EXTRACT PROVIDED:
Login Register
Follow Us

Gram panchayat land can be sold, rules HC

CHANDIGARH: The Punjab and Haryana High Court has made it clear that gram panchayat land can be sold. “Prima facie it appears to us that government instructions cannot be static or mechanical to hold that in no circumstance gram panchayat land can be sold. On this analogy, the gram panchayat cannot allot even residential plots to landless persons at a nominal price,” a Division Bench has asserted.

Show comments

Saurabh Malik

Tribune News Service

Chandigarh, August 26

The Punjab and Haryana High Court has made it clear that gram panchayat land can be sold.

“Prima facie it appears to us that government instructions cannot be static or mechanical to hold that in no circumstance gram panchayat land can be sold. On this analogy, the gram panchayat cannot allot even residential plots to landless persons at a nominal price,” a Division Bench has asserted.

The ruling came in the case of Partap Singh. Taking up his petition, Justice Surya Kant and Justice Jaspal Singh observed that the petitioner in the second round of litigation was struggling to protect the possession over six marlas in Khodma village of Mahendragarh district.

He had constructed a house on land belonging to the gram panchayat but an eviction order was passed against him on a petition by a villager. The Bench added the gram panchayat had apparently passed a resolution in December, 2011, to allot the land to the petitioner for residential purposes.

DATA EXTRACT:
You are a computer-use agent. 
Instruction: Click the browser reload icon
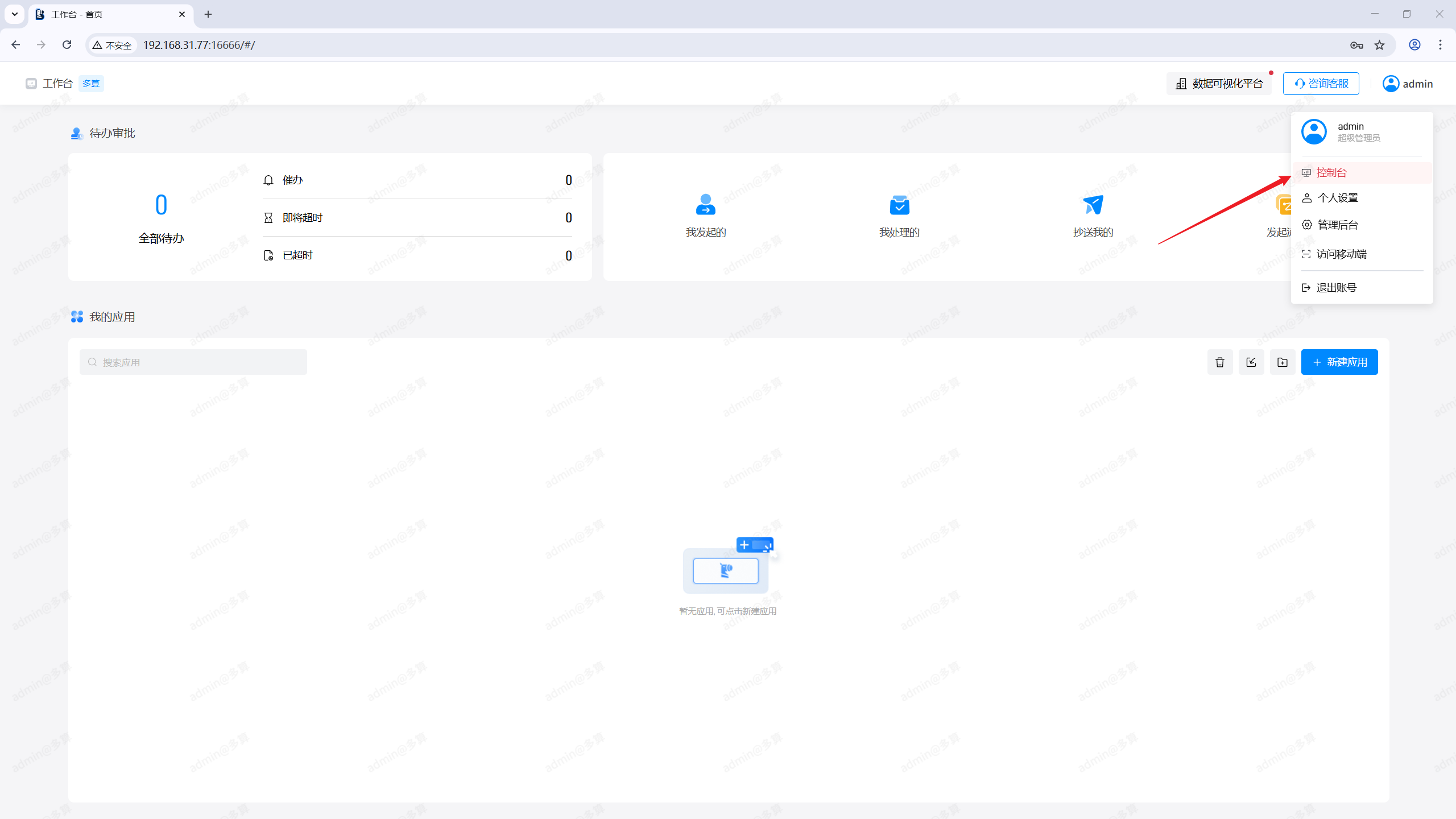pyautogui.click(x=67, y=45)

PARTS OF THE EXERCISE:
1. Please echo back, word for word, everything in the gram panchayat article from "The ruling came" down to "for residential purposes.".
2. Answer these from the gram panchayat article:
(a) In which district is Khodma village?
(b) How much land was the petitioner trying to keep possession of?
(c) In what month and year did the gram panchayat apparently pass its resolution to allot the land to him?

SOLUTIONS TO EACH TASK:
1.
The ruling came in the case of Partap Singh. Taking up his petition, Justice Surya Kant and Justice Jaspal Singh observed that the petitioner in the second round of litigation was struggling to protect the possession over six marlas in Khodma village of Mahendragarh district.

He had constructed a house on land belonging to the gram panchayat but an eviction order was passed against him on a petition by a villager. The Bench added the gram panchayat had apparently passed a resolution in December, 2011, to allot the land to the petitioner for residential purposes.

2.
(a) Mahendragarh district
(b) Six marlas
(c) December 2011